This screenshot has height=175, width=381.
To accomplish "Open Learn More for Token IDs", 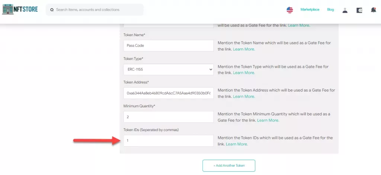I will click(x=237, y=144).
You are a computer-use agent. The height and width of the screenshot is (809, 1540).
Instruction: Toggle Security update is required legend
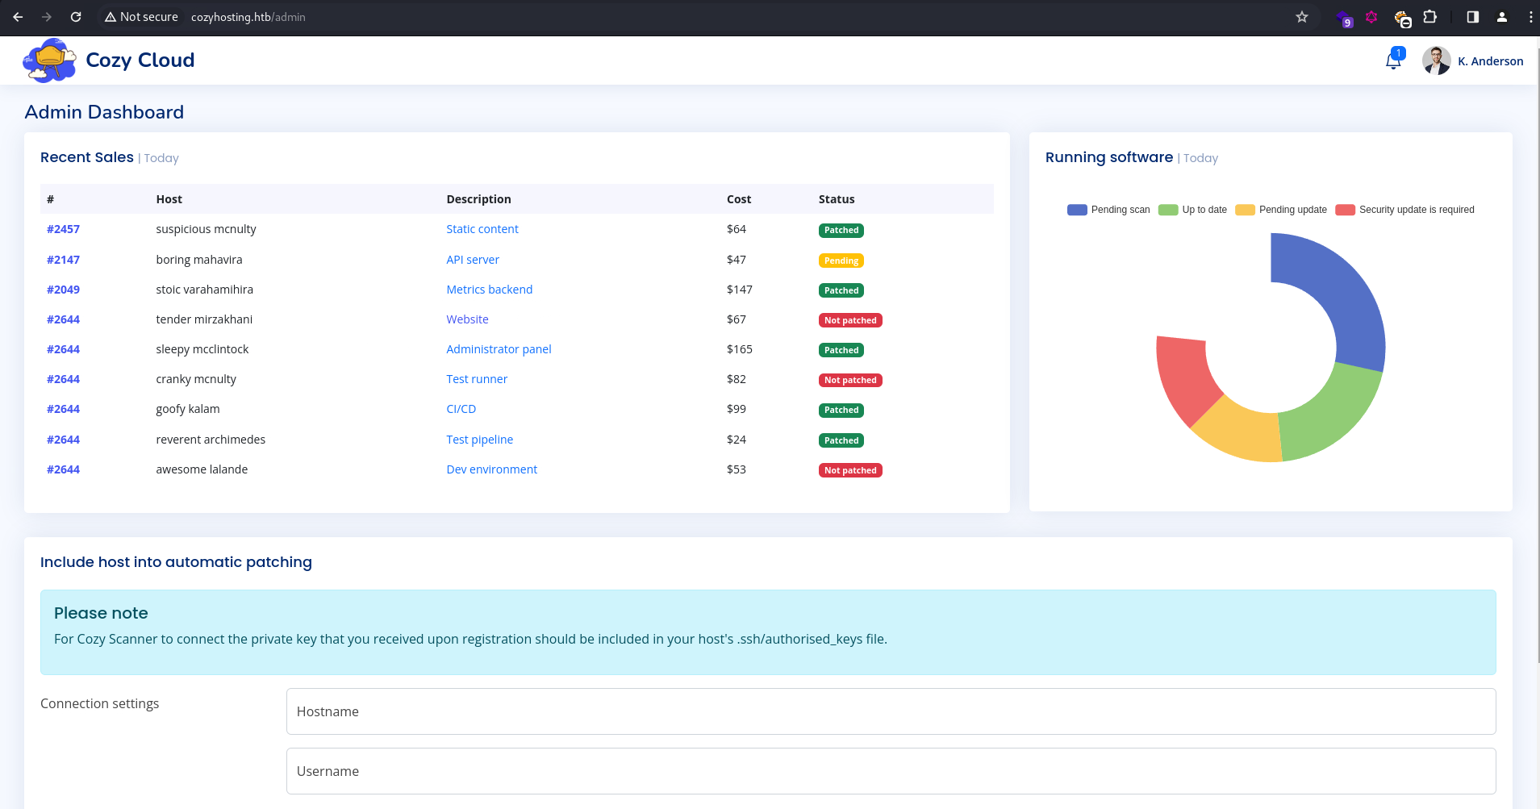[x=1404, y=210]
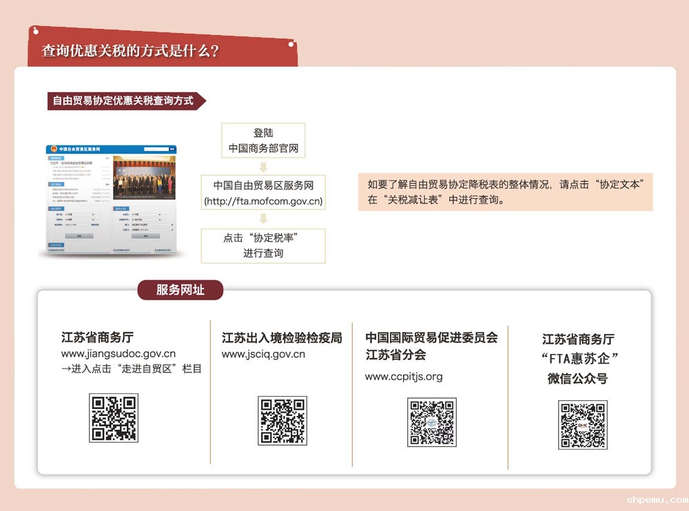The width and height of the screenshot is (689, 511).
Task: Open www.jiangsudoc.gov.cn link
Action: point(118,354)
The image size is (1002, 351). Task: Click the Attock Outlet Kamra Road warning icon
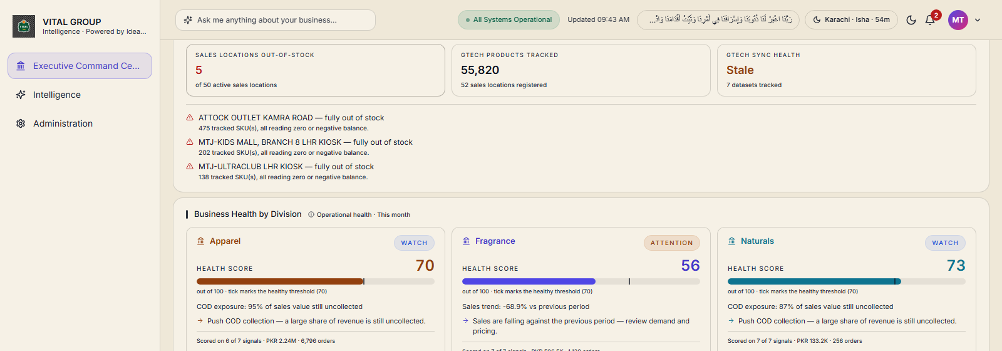tap(190, 117)
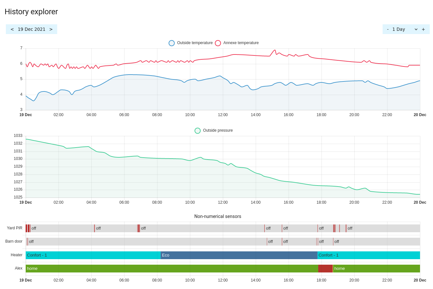The height and width of the screenshot is (289, 433).
Task: Hide series via Outside temperature legend label
Action: (195, 43)
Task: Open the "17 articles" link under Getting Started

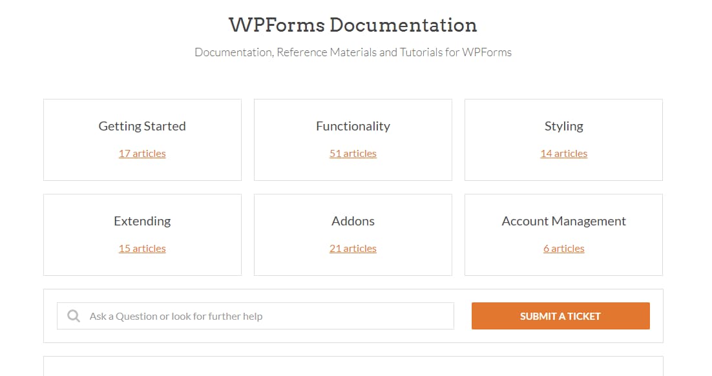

**TASK DESCRIPTION**
What is needed is an exact restatement of every line from the line containing "The image size" through the last line of the records, minus any pictures.

**OUTPUT FOR THIS EXERCISE**
The image size is (1002, 351). Task: Click the Attock Outlet Kamra Road warning icon
tap(190, 117)
The height and width of the screenshot is (289, 433).
Task: Hide series via Outside temperature legend label
Action: (195, 43)
Task: Open the "17 articles" link under Getting Started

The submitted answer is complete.